Return nothing but the lines from the one with "This screenshot has" through the one with "Task: Click the Sleeve Length column header" in the data below, word for word and without pictures.

═══ Data records

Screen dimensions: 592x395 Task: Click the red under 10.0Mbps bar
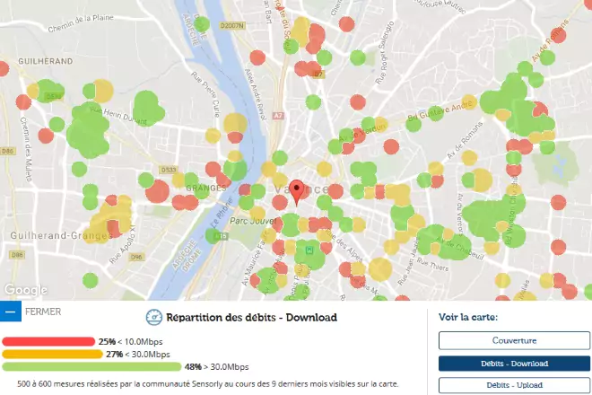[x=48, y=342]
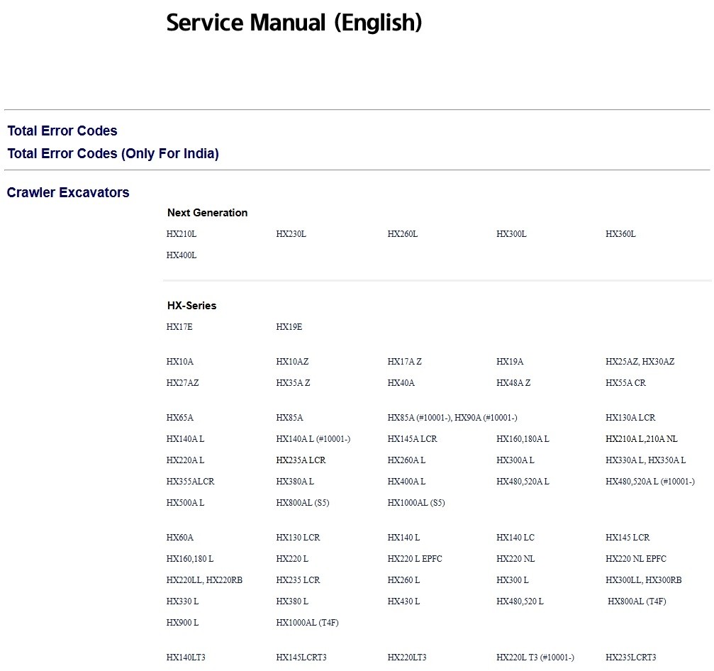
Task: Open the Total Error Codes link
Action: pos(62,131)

══════
═══ Data records

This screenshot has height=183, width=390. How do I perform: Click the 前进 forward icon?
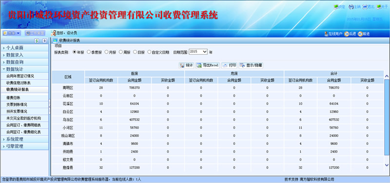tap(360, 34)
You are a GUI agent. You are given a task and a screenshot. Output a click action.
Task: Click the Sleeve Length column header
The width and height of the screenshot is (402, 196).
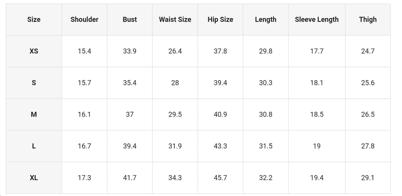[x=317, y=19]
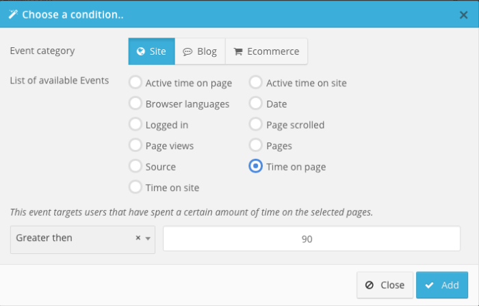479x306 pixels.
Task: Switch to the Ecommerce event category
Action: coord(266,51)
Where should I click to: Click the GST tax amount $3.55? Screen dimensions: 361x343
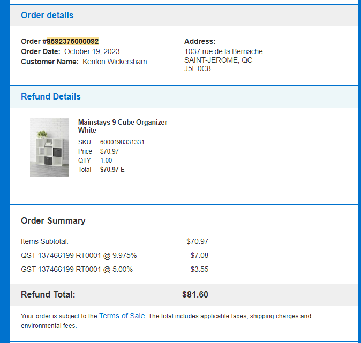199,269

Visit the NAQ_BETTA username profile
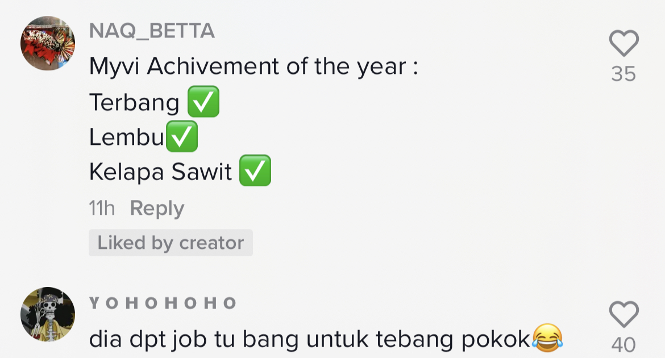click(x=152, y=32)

══════
═══ Data records

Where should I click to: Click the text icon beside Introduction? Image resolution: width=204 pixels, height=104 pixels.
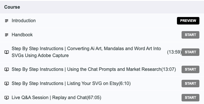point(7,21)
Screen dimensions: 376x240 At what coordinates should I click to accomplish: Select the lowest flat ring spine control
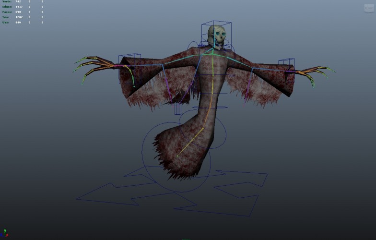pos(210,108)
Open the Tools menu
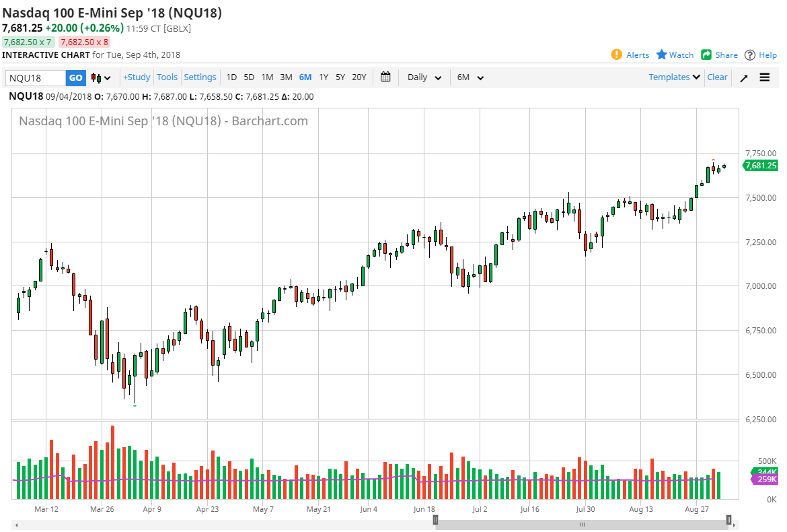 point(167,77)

══════

Solution -
This screenshot has height=183, width=390. How do I perform: Click the 前进 forward icon?
tap(360, 34)
You are a GUI agent. You are given a task and a screenshot. Output a click action.
Task: Click the Sleeve Length column header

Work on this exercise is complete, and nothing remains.